--- Data records Enclosed Below ---
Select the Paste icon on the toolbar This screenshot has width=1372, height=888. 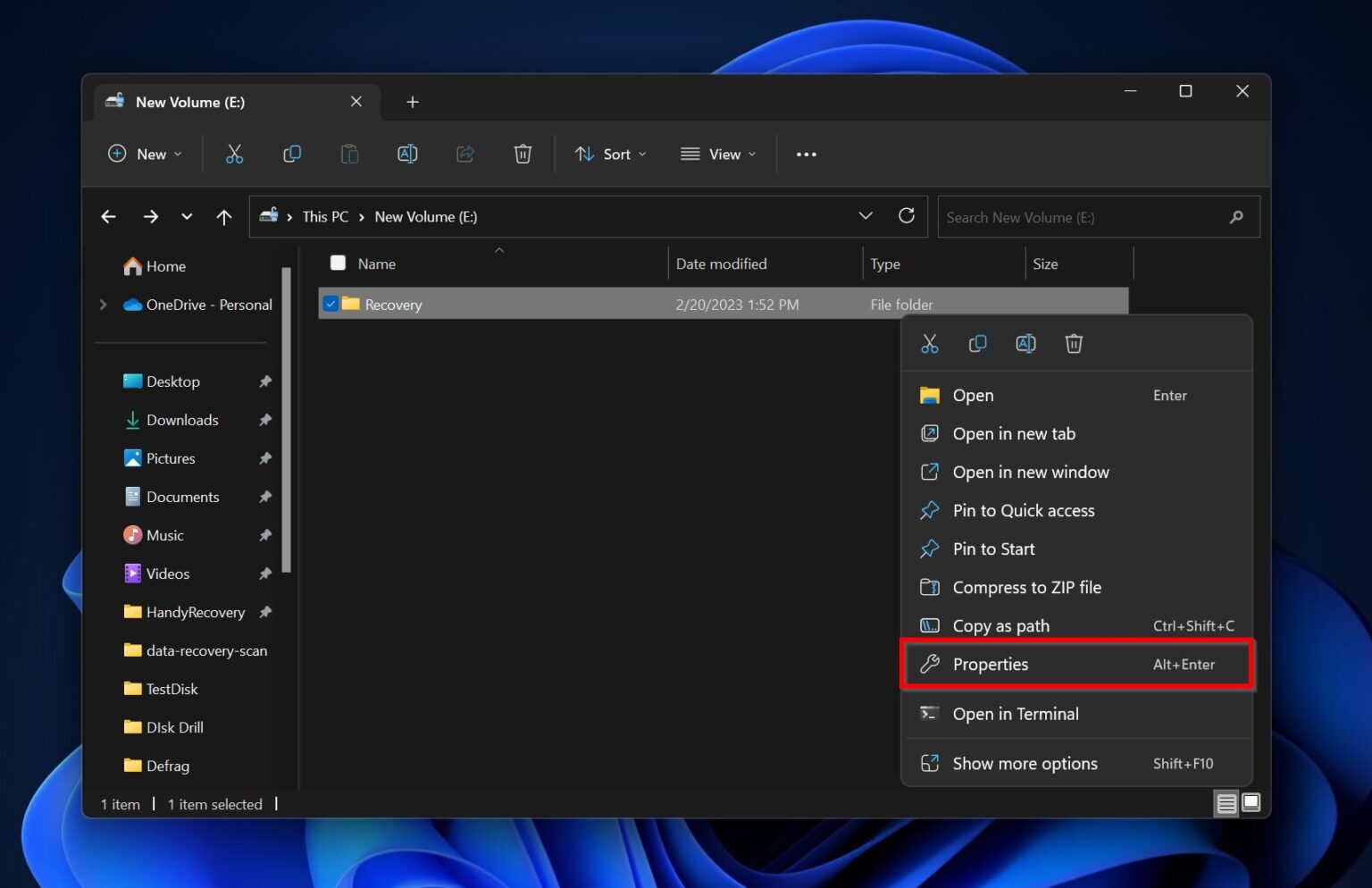click(349, 154)
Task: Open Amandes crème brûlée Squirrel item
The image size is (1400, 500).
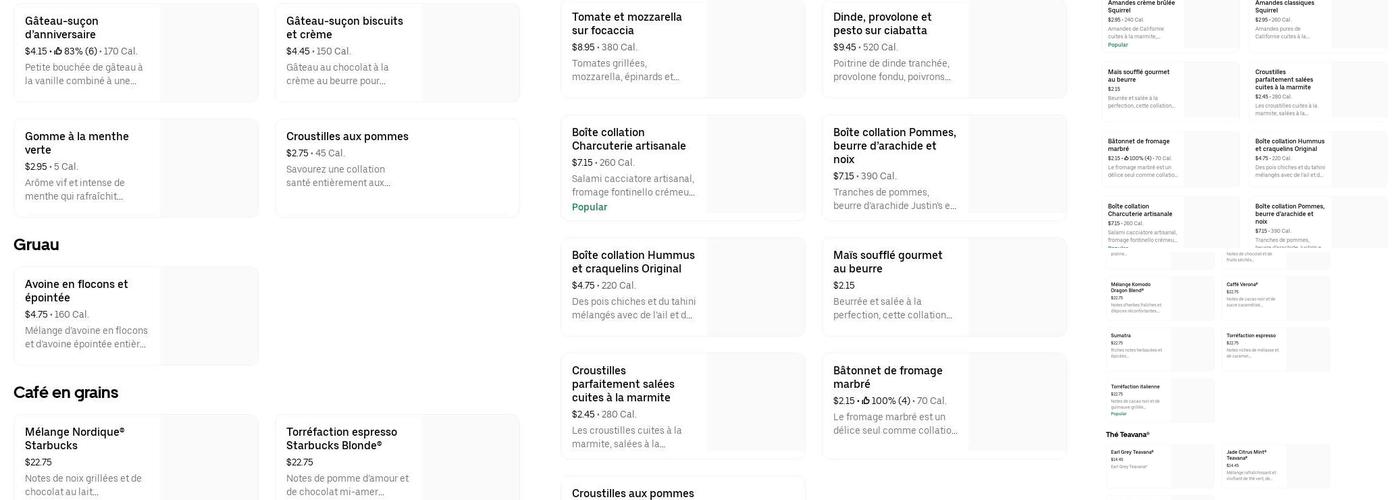Action: coord(1168,22)
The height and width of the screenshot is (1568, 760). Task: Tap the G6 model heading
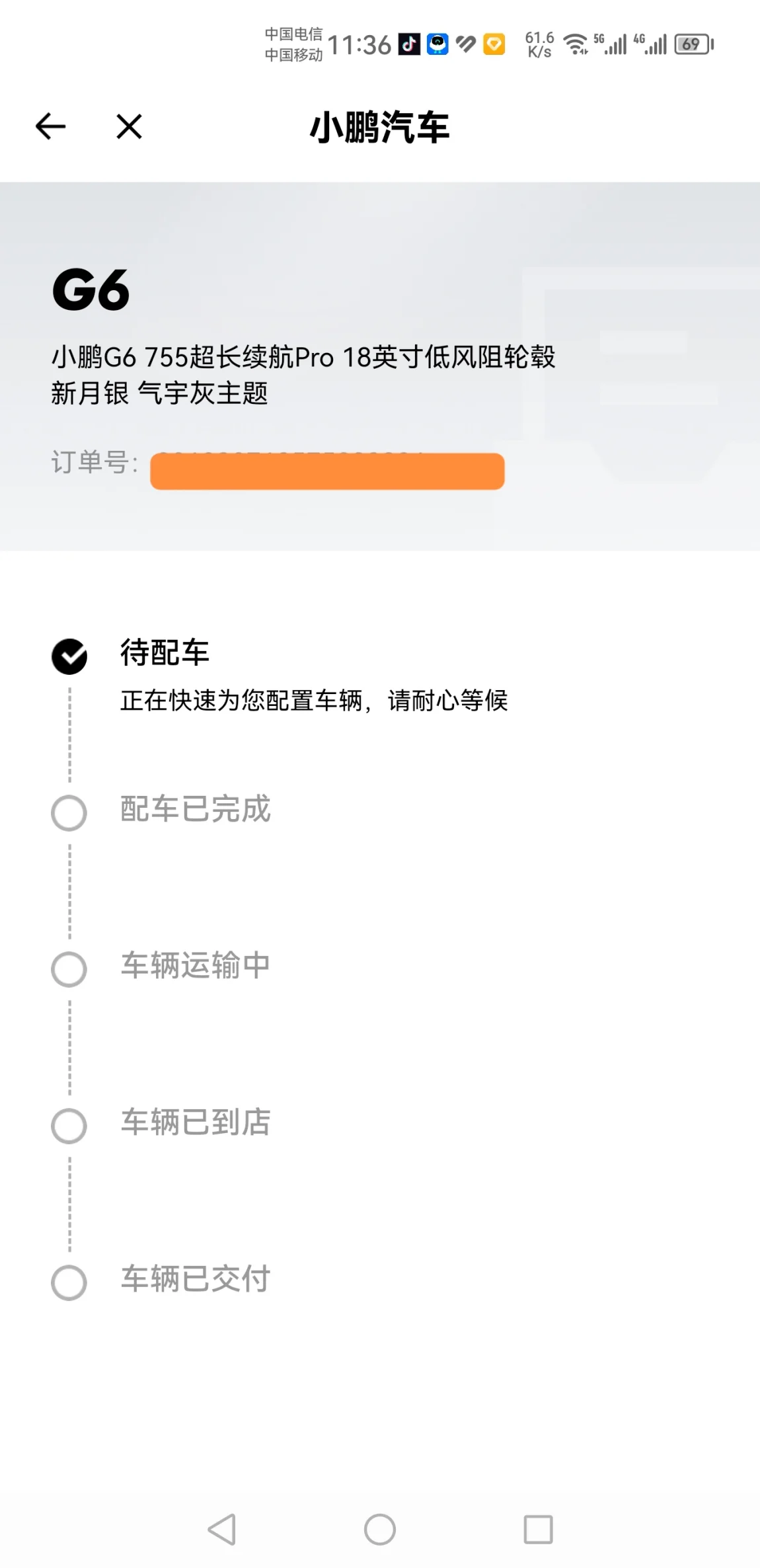91,290
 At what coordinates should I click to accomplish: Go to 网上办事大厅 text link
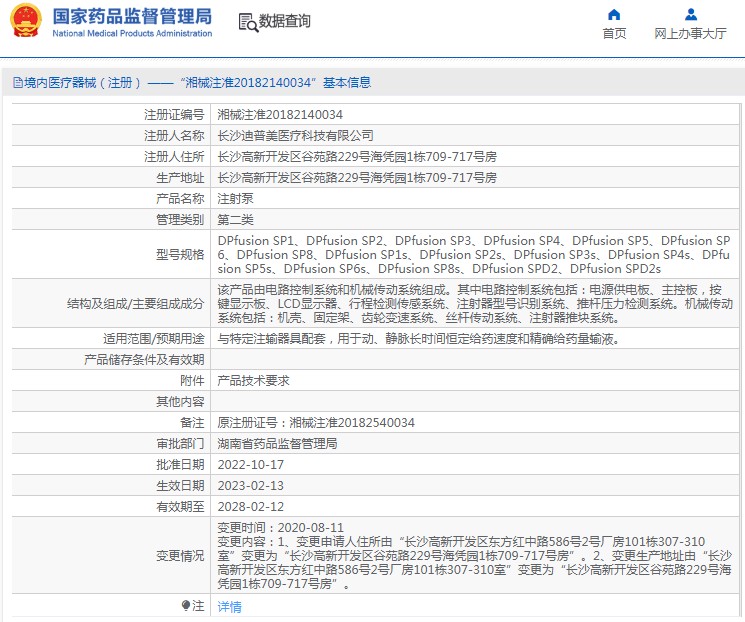click(x=690, y=34)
--- End of Enclosed Data records ---
→ **What to do**
Where the line containing "At what coordinates" appears in the records above, begin copying and continue exactly through the last line, with nothing else; omit every picture.

→ **Result of this exercise**
 At what coordinates should I click to accomplish: Go to 网上办事大厅 text link
click(x=690, y=34)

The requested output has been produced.